Il saluto di don Dario, l’arciprete della malta

«Lasciare è doloroso, ma il cambio può essere positivo». Don Dario Pret, dopo 14 anni, si appresta a lasciare Riva e santa Maria Assunta, inviato a Cles dal vescovo cui ha promesso obbedienza nel giorno dell’ordinazione sacerdotale. «Quando monsignor Bressan ha chiesto, a me come ad altri sacerdoti della diocesi, la disponibilità, io l’ho data, convinta e totale, in assoluta serenità».Questo non toglie che sarebbe rimasto volentieri a Riva. L’avvicendamento dei parroci è un fatto fisiologico nella Chiesa afflitta da una rarefazione progressiva delle vocazioni. «Magari cambiare è positivo. Dopo 14 anni – spiega don Dario – si rischia di ripetere, un anno dopo l’altro, le stesse cose». L’alternanza può rappresentare una sferzata, la scoperta di altre cose da fare, la possibilità di farle diversamente e meglio. Quattordici anni fa don Dario arrivava da Pieve Tesino, dov’era rimasto per i 18 anni precedenti. Ammette che era perplesso, spaurito. Come chi ha consapevolezza di venire in città da un paesino: dovunque sei ed alzi gli occhi, vedi il campanile. Altra gente, problemi, un altro metro.
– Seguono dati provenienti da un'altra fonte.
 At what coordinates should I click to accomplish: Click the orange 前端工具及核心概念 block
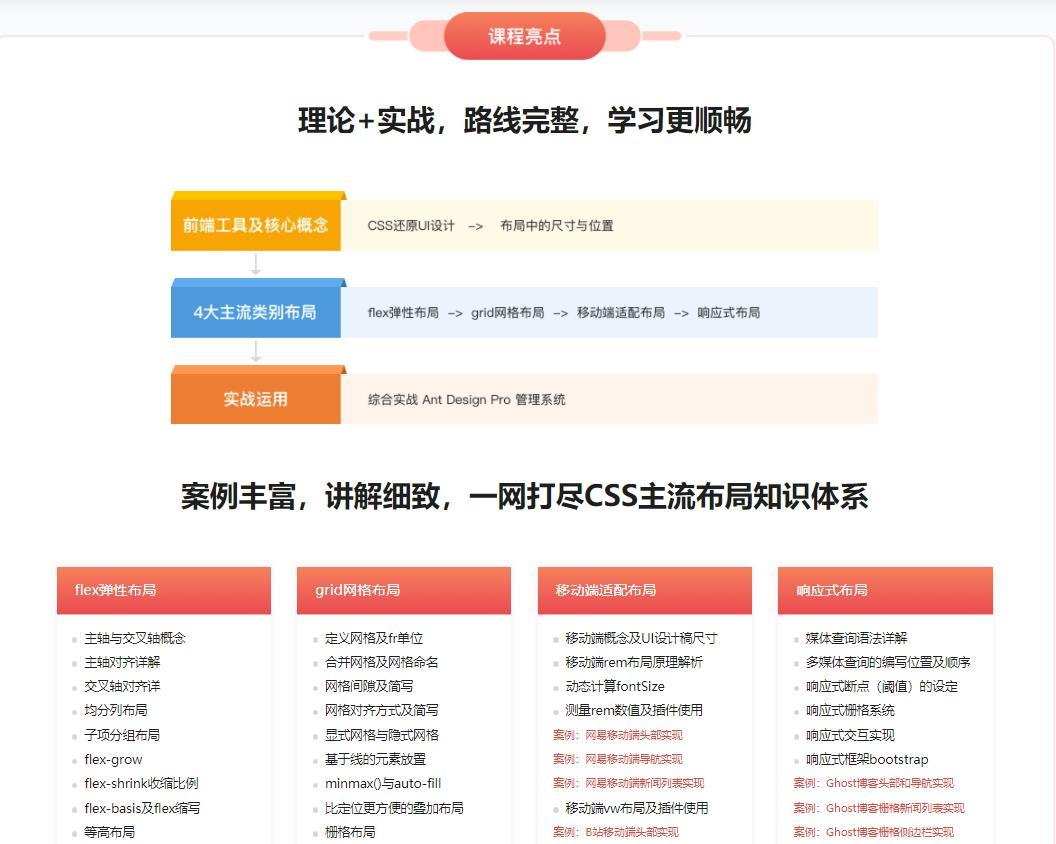[256, 225]
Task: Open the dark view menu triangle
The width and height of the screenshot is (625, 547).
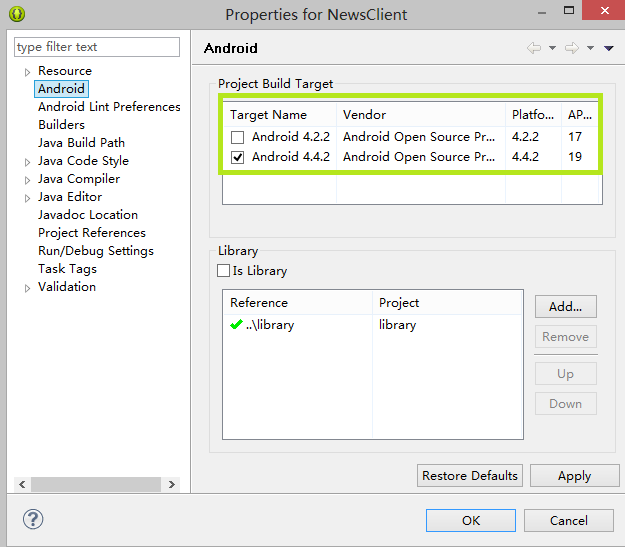Action: click(x=608, y=48)
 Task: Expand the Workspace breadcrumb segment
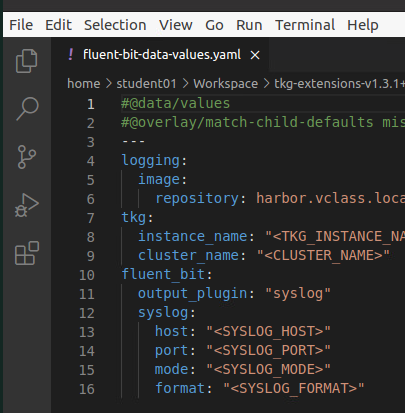coord(226,83)
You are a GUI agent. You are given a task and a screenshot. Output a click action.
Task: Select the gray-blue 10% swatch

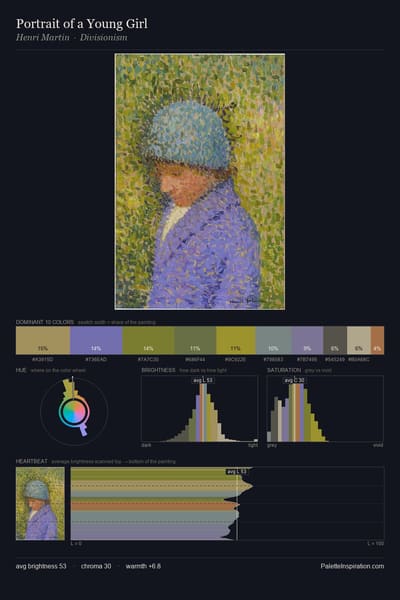(274, 340)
Per di più con la consapevolezza di predecessori di grande statura coi quali inevitabilmente confrontarsi, primo fra tutti monsignor Bartoli. Ma le paure sono durate poco, soprattutto grazie ad una caratteristica – sia virtù o sia qualcos’altro – che tutti, amici o meno, riconoscono a don Dario: quella di essere se stesso sempre.Da quando è arrivato ha messo mano ad una mole considerevole di interventi sugli immobili: rifatti i tetti, chiesa, Oratorio, casa delle suore. «Mi hanno chiamato il prete della malta» – dice sorridendo, ma subito aggiunge che gli dispiacerebbe se l’attenzione per quel genere di problemi avesse sottratto troppo tempo alla pastorale. E comunque se ne va col rammarico di non esser riuscito a finire l’Inviolata. Però è convinto che sia meglio andare cauti, pensarci mille volte prima di agire. Questo stile sobrio e concreto di essere pastore lo racconterà per l’ultima volta ai rivani domenica prossima, alla Messa delle 11. Sarà concreto e preciso, sì. Ma anche commosso.